• [WHAT THIS TASK INVOLVES]: Go to the line in the data below that contains "You are a computer-use agent. 1456x813". Write it out exactly, along with every later line through the last, and nothing else.

• [INPUT MATERIAL]:
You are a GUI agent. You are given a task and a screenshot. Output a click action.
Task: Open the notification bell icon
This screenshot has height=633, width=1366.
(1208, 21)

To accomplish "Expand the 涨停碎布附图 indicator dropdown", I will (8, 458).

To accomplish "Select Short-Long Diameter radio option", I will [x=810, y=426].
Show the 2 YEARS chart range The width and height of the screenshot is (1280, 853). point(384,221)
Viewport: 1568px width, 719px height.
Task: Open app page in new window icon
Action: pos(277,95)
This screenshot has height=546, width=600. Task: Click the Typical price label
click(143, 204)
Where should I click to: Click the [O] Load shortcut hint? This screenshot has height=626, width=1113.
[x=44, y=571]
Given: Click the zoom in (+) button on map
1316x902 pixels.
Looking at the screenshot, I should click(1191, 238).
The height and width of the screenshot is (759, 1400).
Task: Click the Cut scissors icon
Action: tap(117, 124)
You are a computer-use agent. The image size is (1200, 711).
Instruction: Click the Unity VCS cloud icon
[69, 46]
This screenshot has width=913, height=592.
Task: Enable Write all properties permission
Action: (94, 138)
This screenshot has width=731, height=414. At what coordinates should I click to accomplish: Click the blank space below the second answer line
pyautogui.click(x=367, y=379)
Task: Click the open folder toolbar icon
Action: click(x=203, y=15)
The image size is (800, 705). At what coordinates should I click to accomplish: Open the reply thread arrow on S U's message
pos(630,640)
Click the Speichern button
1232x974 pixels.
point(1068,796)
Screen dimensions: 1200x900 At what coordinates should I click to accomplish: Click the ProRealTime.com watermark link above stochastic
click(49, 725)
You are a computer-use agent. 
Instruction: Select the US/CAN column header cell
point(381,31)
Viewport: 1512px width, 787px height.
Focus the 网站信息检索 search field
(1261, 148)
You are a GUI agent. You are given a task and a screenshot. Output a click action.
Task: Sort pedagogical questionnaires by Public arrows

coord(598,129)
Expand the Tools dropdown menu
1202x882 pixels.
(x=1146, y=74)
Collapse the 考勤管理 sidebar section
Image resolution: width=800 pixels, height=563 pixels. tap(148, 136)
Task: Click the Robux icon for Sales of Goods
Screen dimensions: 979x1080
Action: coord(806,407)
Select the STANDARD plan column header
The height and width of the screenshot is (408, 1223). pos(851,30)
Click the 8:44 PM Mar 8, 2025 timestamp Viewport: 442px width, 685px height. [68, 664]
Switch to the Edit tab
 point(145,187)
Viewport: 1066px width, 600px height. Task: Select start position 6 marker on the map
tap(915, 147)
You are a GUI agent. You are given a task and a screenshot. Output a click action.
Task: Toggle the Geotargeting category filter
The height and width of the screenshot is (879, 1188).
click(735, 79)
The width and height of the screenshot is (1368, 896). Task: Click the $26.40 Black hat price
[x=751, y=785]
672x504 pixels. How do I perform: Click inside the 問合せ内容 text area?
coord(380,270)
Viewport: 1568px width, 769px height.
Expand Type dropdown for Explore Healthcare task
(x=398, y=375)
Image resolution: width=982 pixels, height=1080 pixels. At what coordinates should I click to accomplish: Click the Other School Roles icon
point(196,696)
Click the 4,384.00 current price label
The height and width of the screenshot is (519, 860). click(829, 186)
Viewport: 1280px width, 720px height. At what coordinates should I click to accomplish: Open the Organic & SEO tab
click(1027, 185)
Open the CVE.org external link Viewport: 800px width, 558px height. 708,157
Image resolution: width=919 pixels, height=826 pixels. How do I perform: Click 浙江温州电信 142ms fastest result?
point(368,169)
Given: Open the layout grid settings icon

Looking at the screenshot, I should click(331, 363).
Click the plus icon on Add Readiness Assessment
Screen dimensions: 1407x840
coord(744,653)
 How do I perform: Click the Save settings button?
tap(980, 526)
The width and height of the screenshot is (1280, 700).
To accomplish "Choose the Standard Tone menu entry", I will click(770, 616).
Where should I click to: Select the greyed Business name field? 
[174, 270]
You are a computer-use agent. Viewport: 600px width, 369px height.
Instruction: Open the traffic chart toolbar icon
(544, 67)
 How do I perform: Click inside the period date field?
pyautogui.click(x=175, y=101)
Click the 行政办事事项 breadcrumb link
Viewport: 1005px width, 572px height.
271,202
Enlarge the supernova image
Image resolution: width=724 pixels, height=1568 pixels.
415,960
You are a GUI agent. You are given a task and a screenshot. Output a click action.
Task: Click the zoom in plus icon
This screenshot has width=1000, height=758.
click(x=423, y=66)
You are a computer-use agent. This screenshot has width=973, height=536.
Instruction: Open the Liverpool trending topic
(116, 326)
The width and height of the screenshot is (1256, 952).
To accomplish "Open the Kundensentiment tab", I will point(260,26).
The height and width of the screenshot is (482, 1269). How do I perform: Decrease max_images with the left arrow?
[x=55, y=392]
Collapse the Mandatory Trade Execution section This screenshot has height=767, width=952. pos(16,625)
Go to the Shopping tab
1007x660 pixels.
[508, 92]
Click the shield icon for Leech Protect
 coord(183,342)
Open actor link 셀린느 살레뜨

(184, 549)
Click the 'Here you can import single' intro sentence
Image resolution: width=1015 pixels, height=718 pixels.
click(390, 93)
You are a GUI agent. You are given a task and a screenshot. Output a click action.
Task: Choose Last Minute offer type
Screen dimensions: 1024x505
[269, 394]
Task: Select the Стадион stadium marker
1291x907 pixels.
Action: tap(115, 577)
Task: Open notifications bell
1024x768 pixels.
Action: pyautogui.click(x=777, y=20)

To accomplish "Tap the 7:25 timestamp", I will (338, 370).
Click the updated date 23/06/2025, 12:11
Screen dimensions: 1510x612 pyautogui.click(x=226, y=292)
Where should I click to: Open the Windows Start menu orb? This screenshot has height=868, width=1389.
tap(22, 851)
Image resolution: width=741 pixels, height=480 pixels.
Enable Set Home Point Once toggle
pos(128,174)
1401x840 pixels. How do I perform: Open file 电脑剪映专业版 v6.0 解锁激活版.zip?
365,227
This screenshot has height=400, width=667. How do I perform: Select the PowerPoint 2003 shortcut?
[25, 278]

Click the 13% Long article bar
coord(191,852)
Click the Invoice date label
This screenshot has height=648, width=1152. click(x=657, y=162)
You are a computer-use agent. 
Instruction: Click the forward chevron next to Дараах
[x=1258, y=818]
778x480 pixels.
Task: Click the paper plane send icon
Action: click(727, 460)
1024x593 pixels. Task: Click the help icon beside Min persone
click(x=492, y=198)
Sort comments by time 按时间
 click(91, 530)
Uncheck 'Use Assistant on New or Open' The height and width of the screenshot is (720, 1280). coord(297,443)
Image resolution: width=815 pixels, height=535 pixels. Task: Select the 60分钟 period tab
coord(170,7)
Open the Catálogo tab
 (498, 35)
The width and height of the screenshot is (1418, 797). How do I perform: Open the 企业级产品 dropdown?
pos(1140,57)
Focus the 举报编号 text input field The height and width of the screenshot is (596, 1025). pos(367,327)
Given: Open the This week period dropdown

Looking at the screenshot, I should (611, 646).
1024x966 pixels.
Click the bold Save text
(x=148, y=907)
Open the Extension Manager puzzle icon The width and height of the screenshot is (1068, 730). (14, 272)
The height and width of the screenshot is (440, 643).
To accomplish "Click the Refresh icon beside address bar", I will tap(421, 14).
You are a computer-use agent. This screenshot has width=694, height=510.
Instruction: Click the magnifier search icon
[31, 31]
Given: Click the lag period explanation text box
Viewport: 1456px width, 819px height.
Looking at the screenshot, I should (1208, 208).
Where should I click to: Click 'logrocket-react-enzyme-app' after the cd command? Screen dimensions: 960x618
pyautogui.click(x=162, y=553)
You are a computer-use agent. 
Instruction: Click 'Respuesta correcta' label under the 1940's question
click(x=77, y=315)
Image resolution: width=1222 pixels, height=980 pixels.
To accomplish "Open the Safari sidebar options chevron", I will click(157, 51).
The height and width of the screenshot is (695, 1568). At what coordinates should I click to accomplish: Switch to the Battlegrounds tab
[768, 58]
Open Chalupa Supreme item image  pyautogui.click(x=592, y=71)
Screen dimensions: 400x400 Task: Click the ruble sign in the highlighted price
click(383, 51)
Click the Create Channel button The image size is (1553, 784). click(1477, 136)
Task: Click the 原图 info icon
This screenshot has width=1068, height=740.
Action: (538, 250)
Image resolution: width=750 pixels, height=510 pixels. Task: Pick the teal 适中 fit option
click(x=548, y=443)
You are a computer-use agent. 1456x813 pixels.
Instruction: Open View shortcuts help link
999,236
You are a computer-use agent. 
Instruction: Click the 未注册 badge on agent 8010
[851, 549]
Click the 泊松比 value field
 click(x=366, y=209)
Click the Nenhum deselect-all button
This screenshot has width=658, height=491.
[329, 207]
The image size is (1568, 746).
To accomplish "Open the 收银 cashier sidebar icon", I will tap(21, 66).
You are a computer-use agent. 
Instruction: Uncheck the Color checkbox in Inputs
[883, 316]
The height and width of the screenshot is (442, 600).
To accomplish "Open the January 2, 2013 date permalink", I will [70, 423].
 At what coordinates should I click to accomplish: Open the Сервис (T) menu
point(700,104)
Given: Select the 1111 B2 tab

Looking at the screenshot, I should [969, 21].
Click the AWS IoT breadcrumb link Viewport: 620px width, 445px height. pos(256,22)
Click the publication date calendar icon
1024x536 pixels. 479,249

• [SOLVED EXERCISE]:
You are a computer-use agent. 1456x813 pixels.
Instruction: Open View shortcuts help link
999,236
You are a computer-use agent. 
Instruction: Click the 未注册 badge on agent 8010
[851, 549]
Click the 泊松比 value field
 click(x=366, y=209)
Click the Nenhum deselect-all button
This screenshot has width=658, height=491.
[329, 207]
The image size is (1568, 746).
To accomplish "Open the 收银 cashier sidebar icon", I will tap(21, 66).
You are a computer-use agent. 
Instruction: Uncheck the Color checkbox in Inputs
[883, 316]
The height and width of the screenshot is (442, 600).
To accomplish "Open the January 2, 2013 date permalink", I will [70, 423].
 At what coordinates should I click to accomplish: Open the Сервис (T) menu
point(700,104)
Given: Select the 1111 B2 tab

Looking at the screenshot, I should [969, 21].
Click the AWS IoT breadcrumb link Viewport: 620px width, 445px height. pos(256,22)
Click the publication date calendar icon
1024x536 pixels. 479,249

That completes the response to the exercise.